Доступные строки -
....
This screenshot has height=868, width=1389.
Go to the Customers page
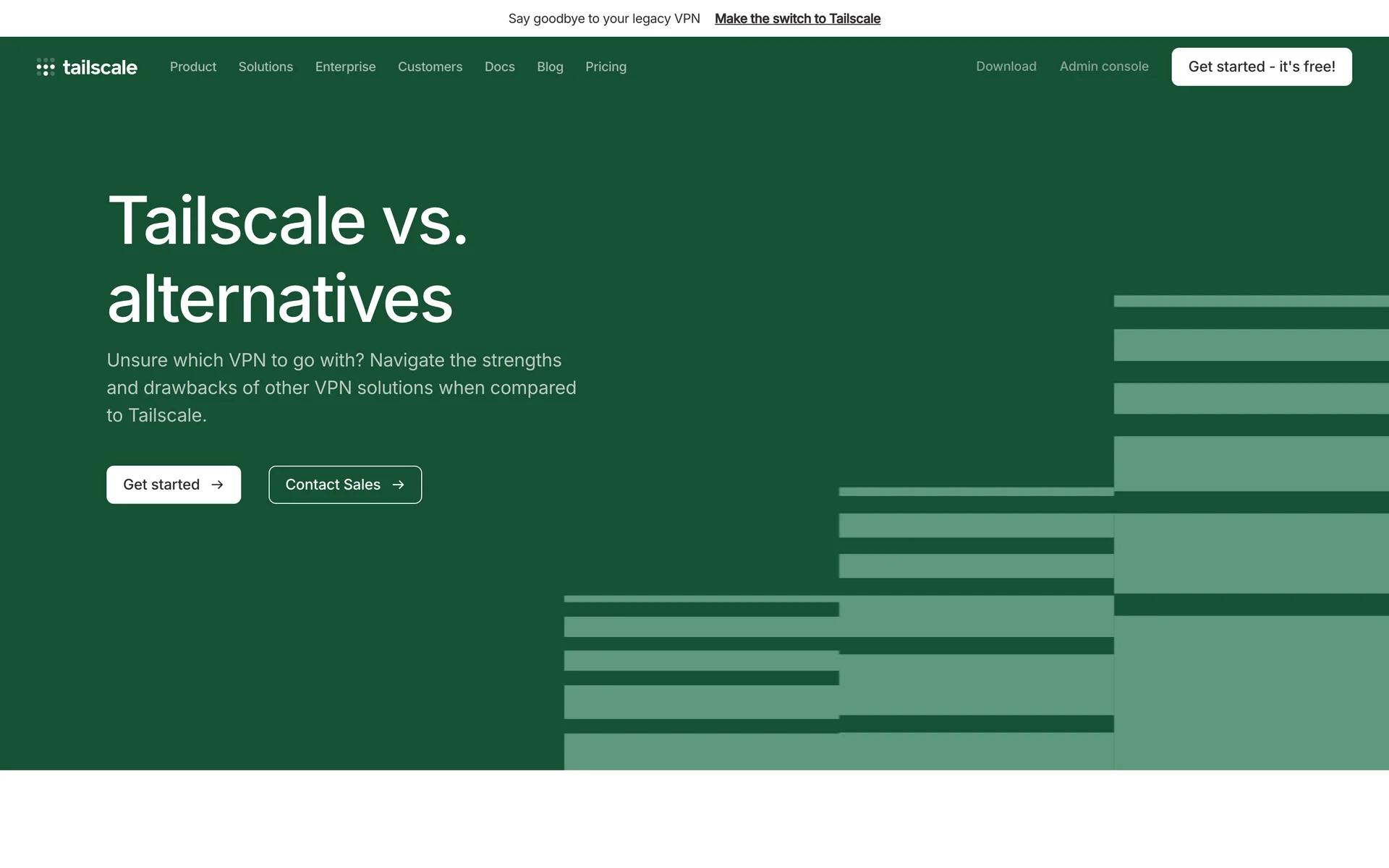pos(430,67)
....
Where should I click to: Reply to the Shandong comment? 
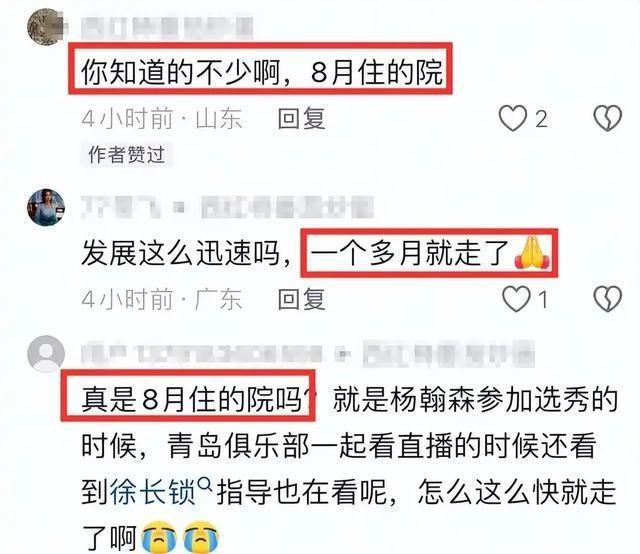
....
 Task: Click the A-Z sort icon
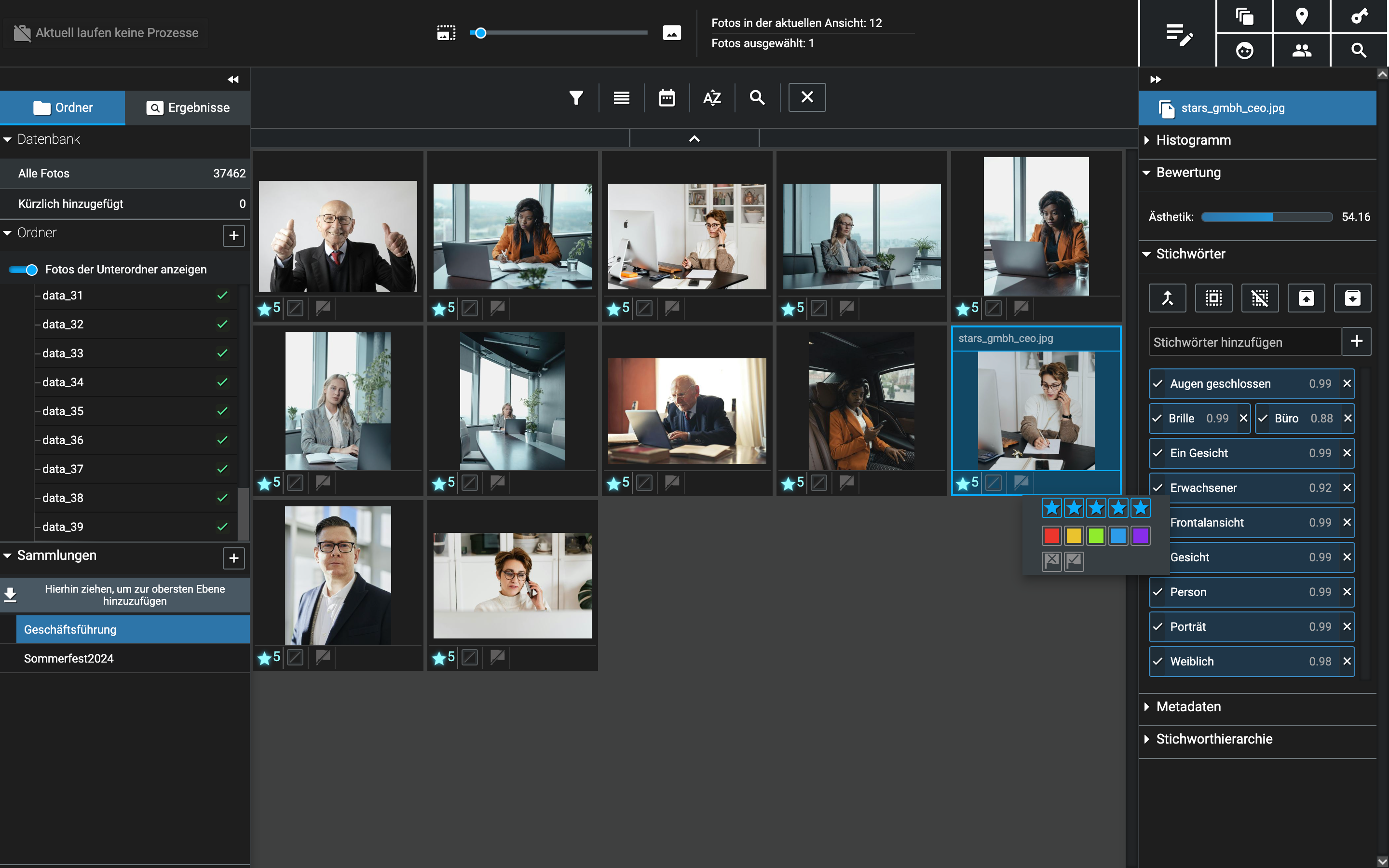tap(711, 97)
....
Цель упражнения -
Замените «Customers» на «Orders», начав со строки, где стоит «This screenshot has height=868, width=1389.», и закончив строкой с «pos(430,67)» включительно. Приведите только эти строки без изображений, ничего больше в них не меняя.

Итоговый результат -
This screenshot has height=868, width=1389.
Go to the Orders page
pos(430,67)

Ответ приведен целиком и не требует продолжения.